Las declaraciones se producen en un contexto de bloqueo estadounidense a los puertos iraníes, medida adoptada como represalia por la paralización del estratégico estrecho de Ormuz, por donde antes del conflicto transitaba cerca del 20% del petróleo mundial. Esta restricción podría prolongarse por varios meses, según fuentes oficiales estadounidenses, lo que agrava la incertidumbre global.
Desde Teherán, el presidente iraní Masud Pezeshkian calificó el bloqueo como una extensión de las operaciones militares, a pesar de la tregua formal. En contraste, el expresidente estadounidense Donald Trump defendió la medida, señalando que resulta incluso más eficaz que los bombardeos para presionar al régimen iraní.
En paralelo, Israel ha advertido que no descarta retomar acciones militares si considera que Irán vuelve a representar una amenaza.

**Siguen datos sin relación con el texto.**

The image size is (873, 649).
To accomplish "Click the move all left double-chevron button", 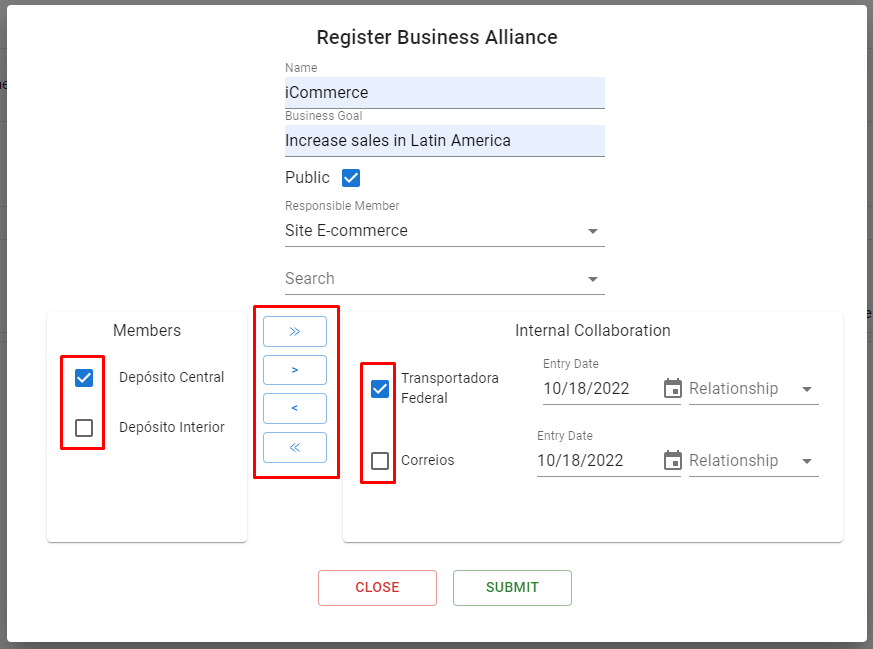I will click(295, 448).
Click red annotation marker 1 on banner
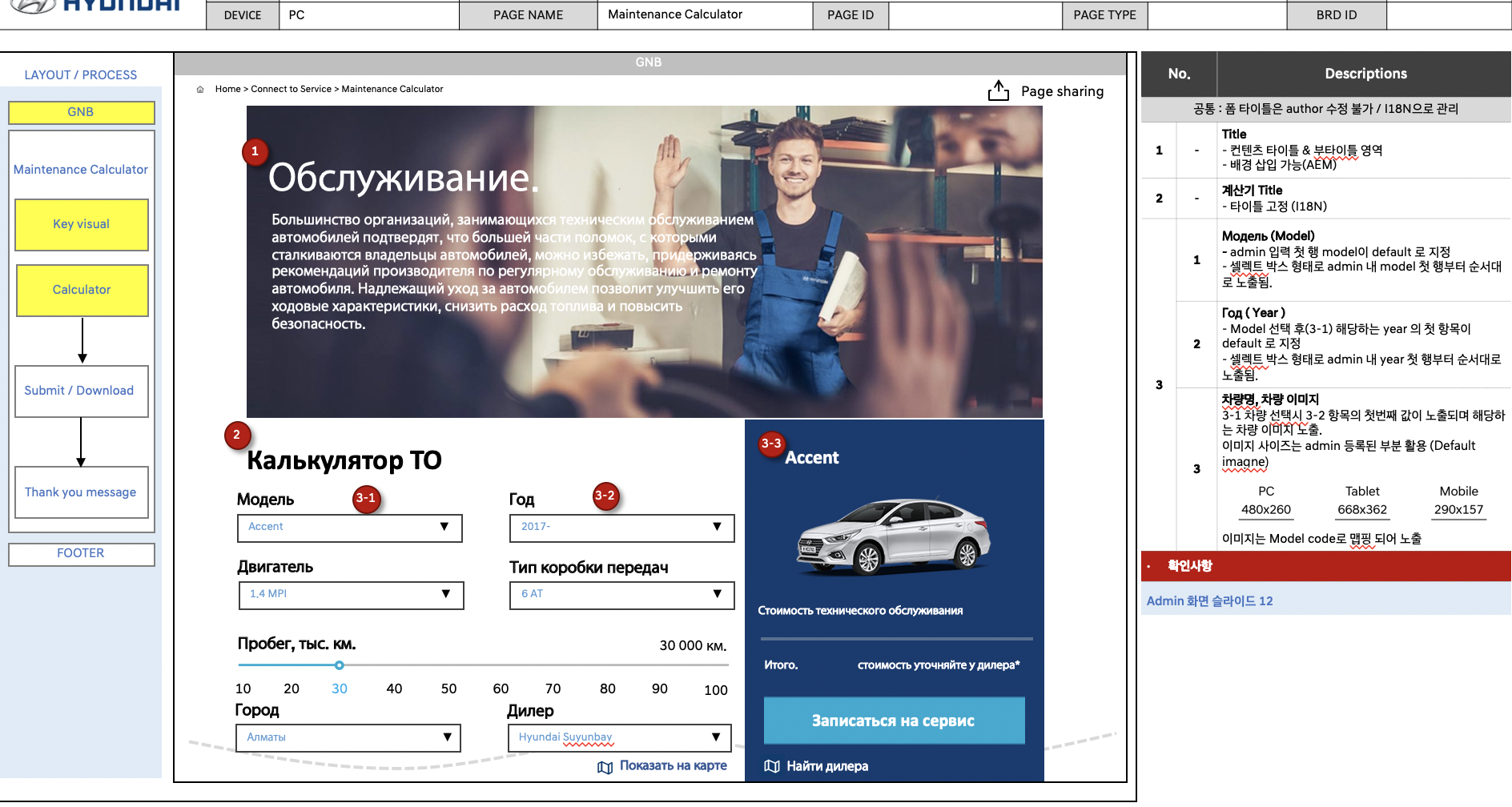The height and width of the screenshot is (807, 1512). 255,151

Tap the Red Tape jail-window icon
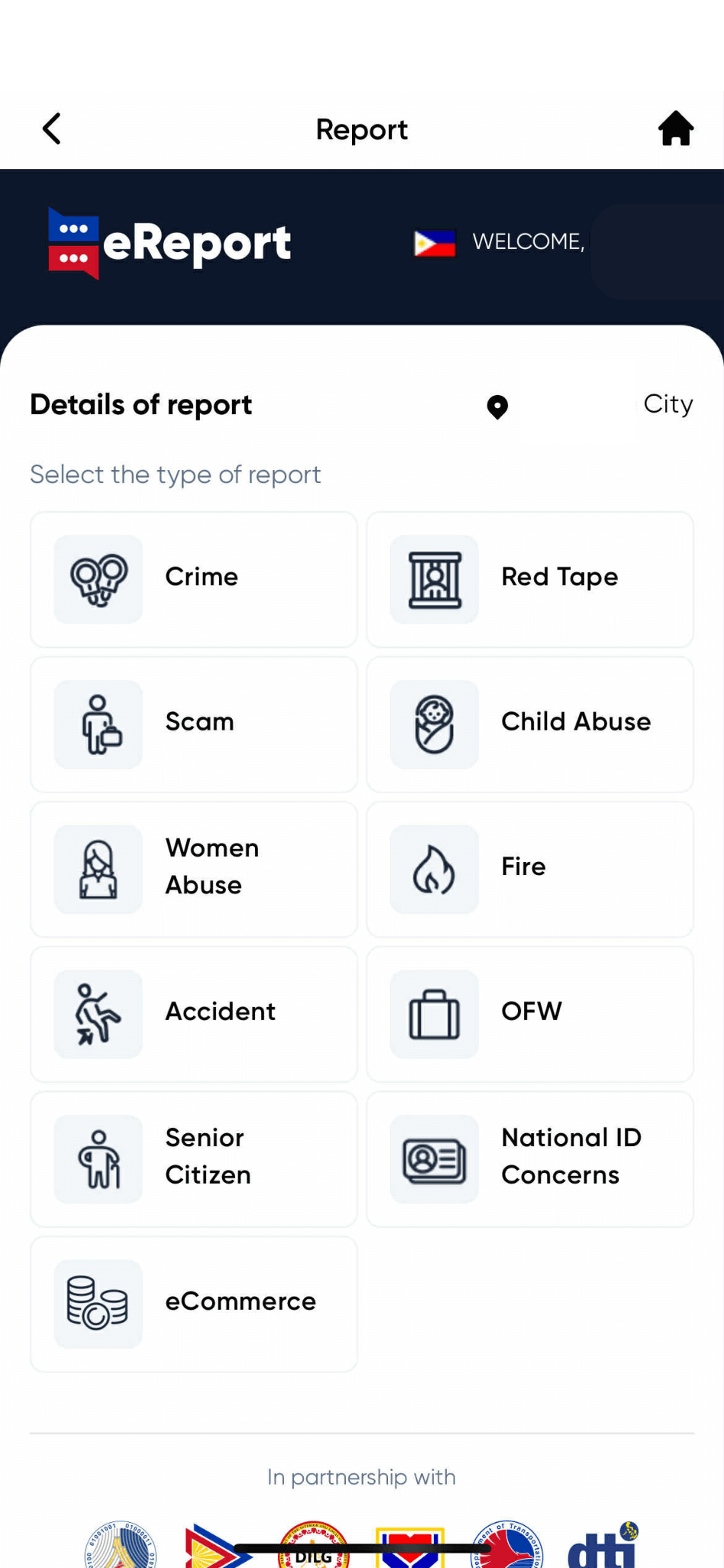coord(433,579)
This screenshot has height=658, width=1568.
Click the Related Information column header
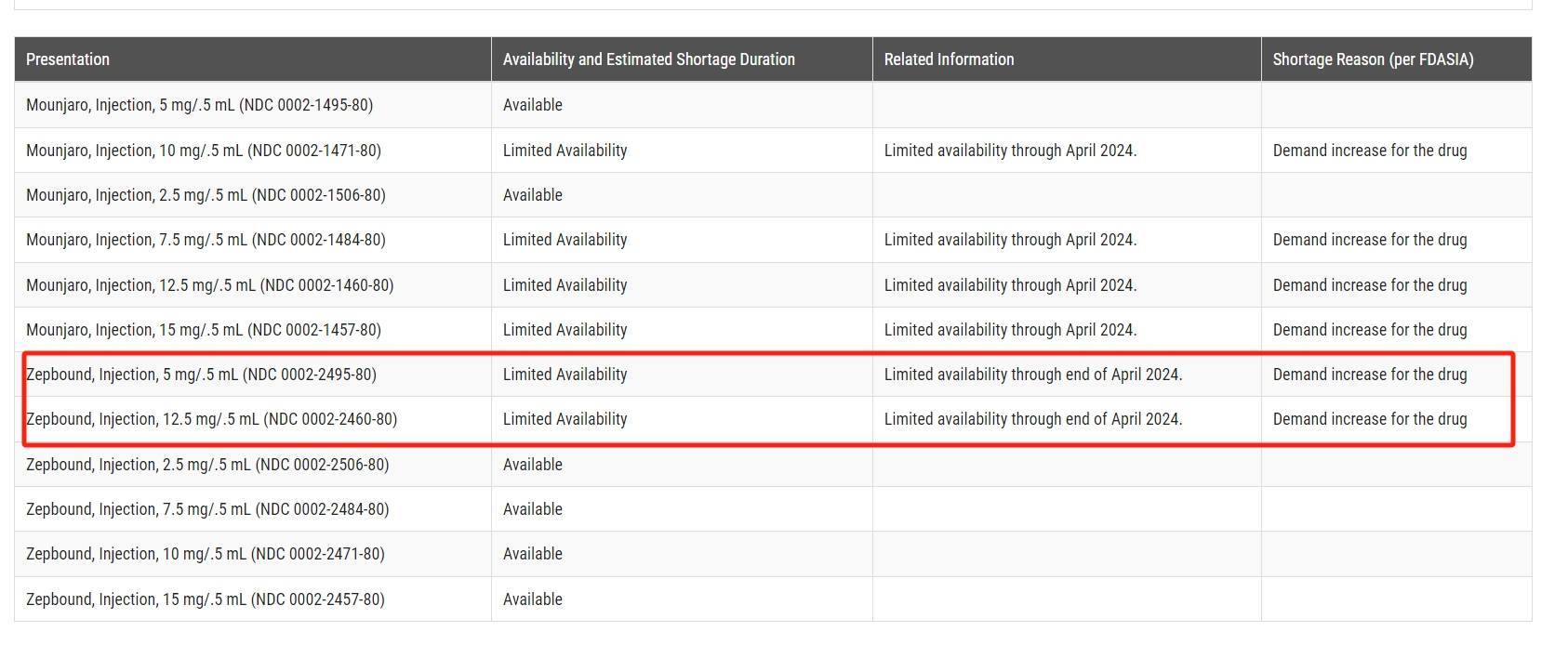click(949, 59)
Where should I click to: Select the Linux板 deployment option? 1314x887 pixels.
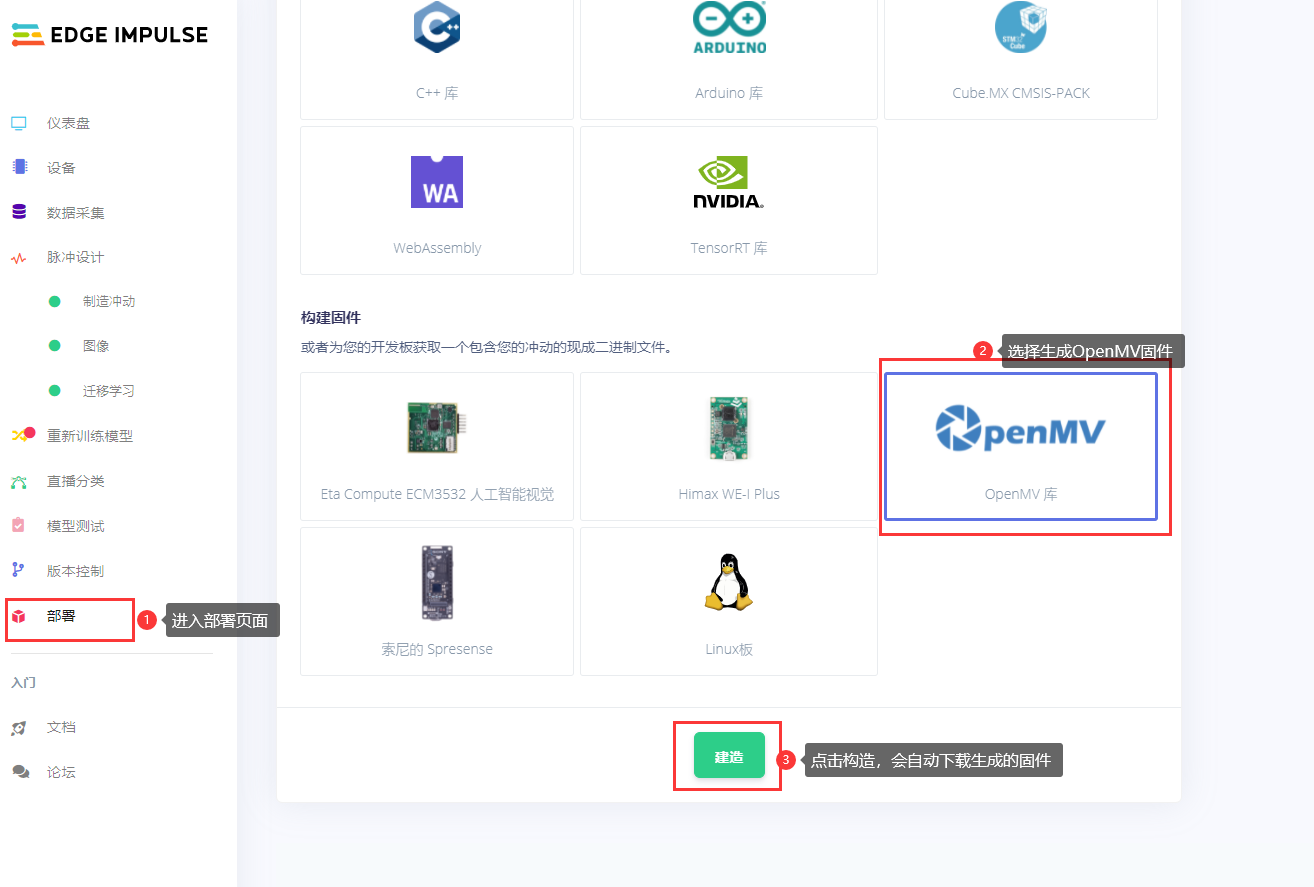point(728,600)
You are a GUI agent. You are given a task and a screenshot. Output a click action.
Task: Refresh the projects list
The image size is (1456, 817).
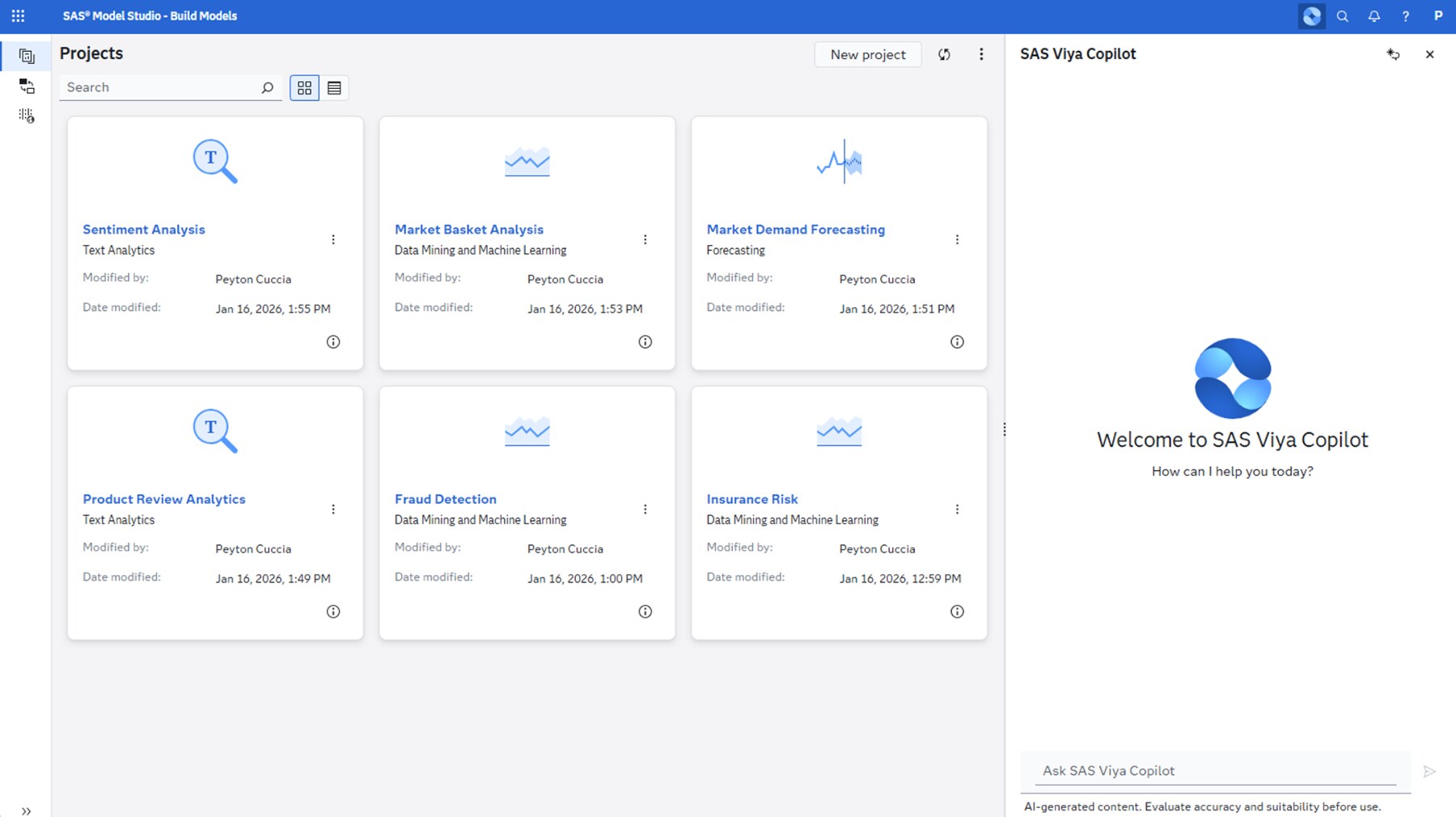pyautogui.click(x=944, y=55)
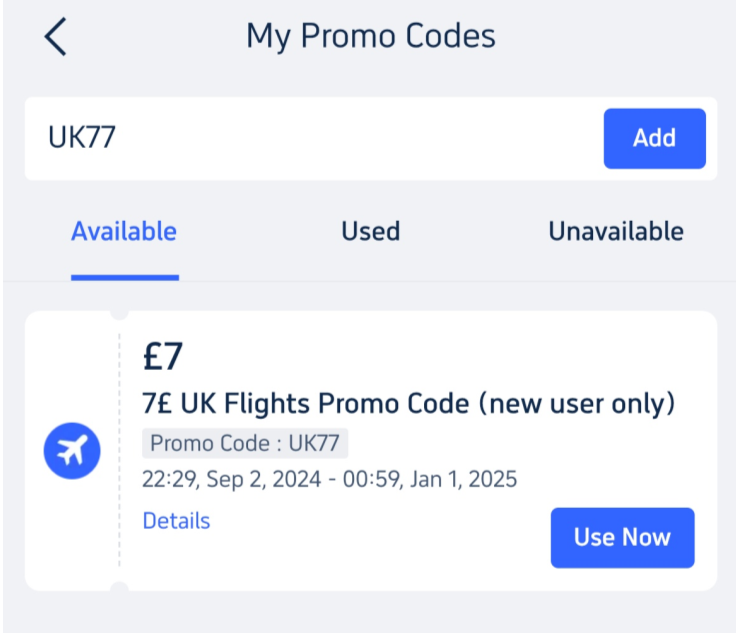Open the Details link on coupon
The image size is (736, 633).
(x=177, y=521)
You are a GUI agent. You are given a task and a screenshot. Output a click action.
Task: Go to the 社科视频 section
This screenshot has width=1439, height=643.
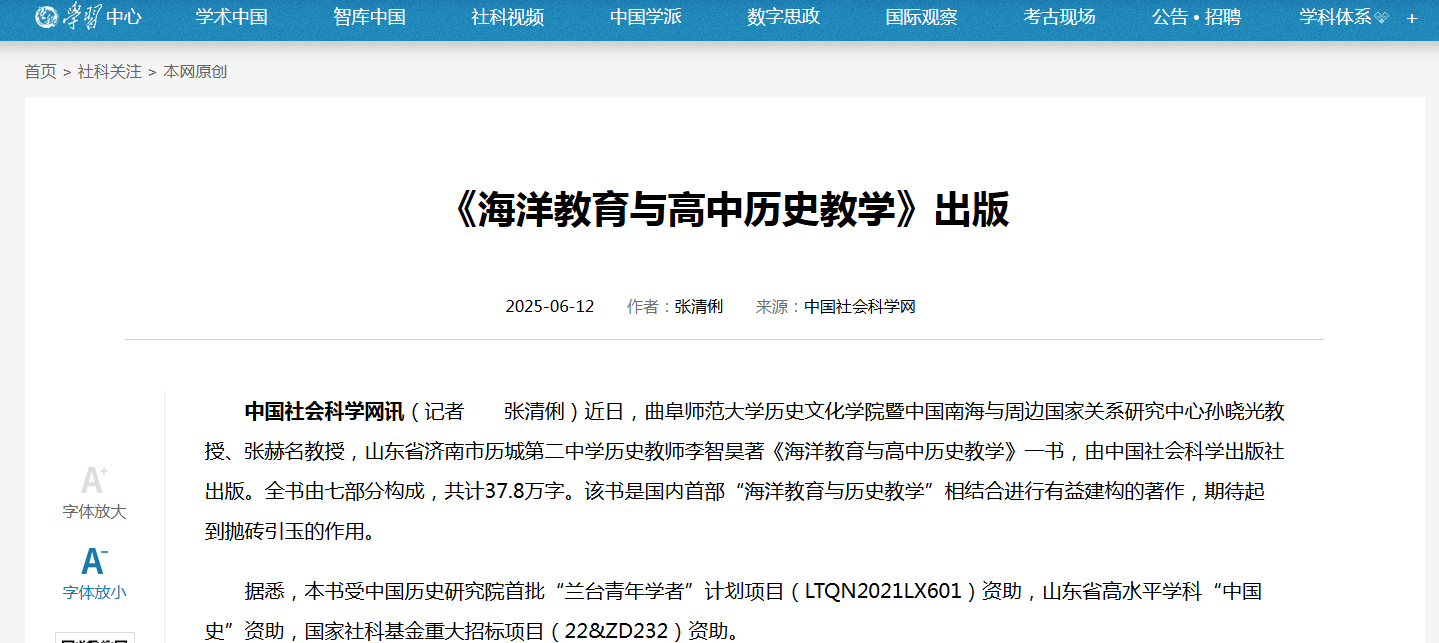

A su vez, autoridades militares iraníes han respondido con advertencias, asegurando que cualquier ataque, por breve que sea, generará represalias “dolorosas y prolongadas”.
El impacto del conflicto ya se refleja en los mercados internacionales. El precio del petróleo Brent superó momentáneamente los 126 dólares por barril, alcanzando su nivel más alto desde 2022, impulsado por el temor a una interrupción prolongada del suministro energético global. Aunque posteriormente retrocedió, se mantiene en niveles elevados.
Este escenario ha encendido las alarmas sobre una posible crisis energética global. El director de la Agencia Internacional de la Energía, Fatih Birol, advirtió que el mundo podría enfrentar la mayor crisis de este tipo en su historia, con efectos directos en la inflación, el crecimiento económico y el abastecimiento de energía.